Ms. Castro is now struggling to balance the pressure for greater reproductive rights from civil society and feminist organizations against “the great power acquired by the church in the aftermath of the coup,” said Joaquín Mejía, a Honduran human rights lawyer.

“I don’t think she can continue ignoring these pressures for much longer,” he added.

The controversy over emergency contraception comes as Argentina, Colombia and Mexico have widened access to abortion in recent months, energizing abortion activists across Latin America and hardening opposition in the countries that continue banning it.

Anti-abortion groups in Honduras say legalizing emergency contraception would open a path to legalizing clinical abortion in the future.

“Not everything that is legalized in the developed countries should be imitated,” said Michelle Zacapa, president of Honduras’s largest anti-abortion group, Pro Vida. “A Honduran loves life, and opposes all these ideologies that are being imposed on us.”

Her organization did not provide any opinion polls supporting its positions, but she said that sexual abuse should be fought with tougher punishments for the perpetrators, not with emergency contraception.

Periodic opinion polls commissioned by the Center for Women’s Rights, which supports emergency contraception and abortion, show that a slight majority of urban Hondurans support emergency contraception, as well as abortion in cases when a pregnancy threatens the woman’s health.

Feminist activists and advisers to Ms. Castro said the president remains committed to women’s rights, but acknowledge that she has to tread carefully to avoid provoking the conservative forces that toppled her husband.

The government’s advancement of women’s rights will be gradual, said Ms. Roque, the human rights minister. The first step under review by the government would be legalizing emergency contraception for victims of sexual abuse, and expanding sexual education before making it widely available at a later, unspecified date, she said.
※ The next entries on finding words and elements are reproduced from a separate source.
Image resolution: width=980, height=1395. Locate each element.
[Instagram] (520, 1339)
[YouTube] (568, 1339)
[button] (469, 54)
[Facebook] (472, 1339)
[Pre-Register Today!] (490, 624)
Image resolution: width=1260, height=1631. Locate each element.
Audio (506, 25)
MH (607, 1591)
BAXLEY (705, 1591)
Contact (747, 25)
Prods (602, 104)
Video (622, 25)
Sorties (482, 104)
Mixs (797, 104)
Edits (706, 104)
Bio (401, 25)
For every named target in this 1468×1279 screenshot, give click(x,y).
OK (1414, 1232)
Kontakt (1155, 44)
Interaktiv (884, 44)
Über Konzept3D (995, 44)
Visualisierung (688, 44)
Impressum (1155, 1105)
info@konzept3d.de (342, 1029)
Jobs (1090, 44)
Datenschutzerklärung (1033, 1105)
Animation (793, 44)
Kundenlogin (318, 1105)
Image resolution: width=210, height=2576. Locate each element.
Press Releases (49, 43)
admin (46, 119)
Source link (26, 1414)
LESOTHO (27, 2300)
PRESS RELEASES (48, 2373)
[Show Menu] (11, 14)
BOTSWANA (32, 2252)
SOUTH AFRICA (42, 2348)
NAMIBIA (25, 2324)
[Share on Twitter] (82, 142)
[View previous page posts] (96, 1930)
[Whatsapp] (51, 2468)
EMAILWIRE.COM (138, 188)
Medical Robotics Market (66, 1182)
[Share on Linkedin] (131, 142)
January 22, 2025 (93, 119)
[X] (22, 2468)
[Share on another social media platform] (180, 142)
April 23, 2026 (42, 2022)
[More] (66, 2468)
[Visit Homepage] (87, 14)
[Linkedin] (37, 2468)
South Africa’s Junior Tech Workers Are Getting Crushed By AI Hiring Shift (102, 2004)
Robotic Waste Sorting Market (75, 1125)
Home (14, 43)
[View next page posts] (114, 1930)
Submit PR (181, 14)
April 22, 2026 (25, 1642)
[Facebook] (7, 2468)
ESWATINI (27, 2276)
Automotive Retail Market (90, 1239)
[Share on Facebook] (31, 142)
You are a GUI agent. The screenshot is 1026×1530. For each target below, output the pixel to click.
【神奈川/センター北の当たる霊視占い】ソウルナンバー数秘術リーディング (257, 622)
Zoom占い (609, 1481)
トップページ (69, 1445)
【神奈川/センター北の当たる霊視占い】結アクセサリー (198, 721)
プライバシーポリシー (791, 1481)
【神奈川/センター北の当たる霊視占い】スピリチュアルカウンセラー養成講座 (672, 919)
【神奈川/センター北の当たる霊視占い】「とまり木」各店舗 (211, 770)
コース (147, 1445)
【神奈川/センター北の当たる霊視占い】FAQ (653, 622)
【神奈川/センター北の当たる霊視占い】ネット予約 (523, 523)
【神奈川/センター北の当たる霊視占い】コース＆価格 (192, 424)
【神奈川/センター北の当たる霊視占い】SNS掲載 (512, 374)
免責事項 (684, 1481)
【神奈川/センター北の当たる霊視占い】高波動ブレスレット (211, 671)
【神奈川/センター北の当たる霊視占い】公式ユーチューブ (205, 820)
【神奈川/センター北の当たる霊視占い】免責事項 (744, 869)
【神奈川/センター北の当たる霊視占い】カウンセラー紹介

Since taking power, Ms. Castro has faced difficulties in other areas. She has struggled to revive an economy that was devastated by the pandemic and recent hurricanes and is now hurting from rising food and fuel costs. In January, Ms. Castro barely stopped a rebellion within her party, and in recent weeks her government moved to extradite her predecessor, Juan Orlando Hernández, to the United States to face drug-related charges, a move that threatens to create tensions between her and segments of the country’s security forces.

Despite the setbacks, some of Ms. Castro’s feminist supporters remain confident in her. Three who met with the president on March 8 said she appeared committed to advancing her gender policy, but was held back by the reticence of the more conservative sections of her coalition and bureaucracy.

“She is very conscious of all the sexual violence suffered by the women,” said Jinna Rosales, the sexual health researcher. “She said that in a country with the first female president in its history, sexual and reproductive rights cannot continue to be trampled.”

Anatoly Kurmanaev reported from Mexico City, and Joan Suazo from Tegucigalpa, Honduras.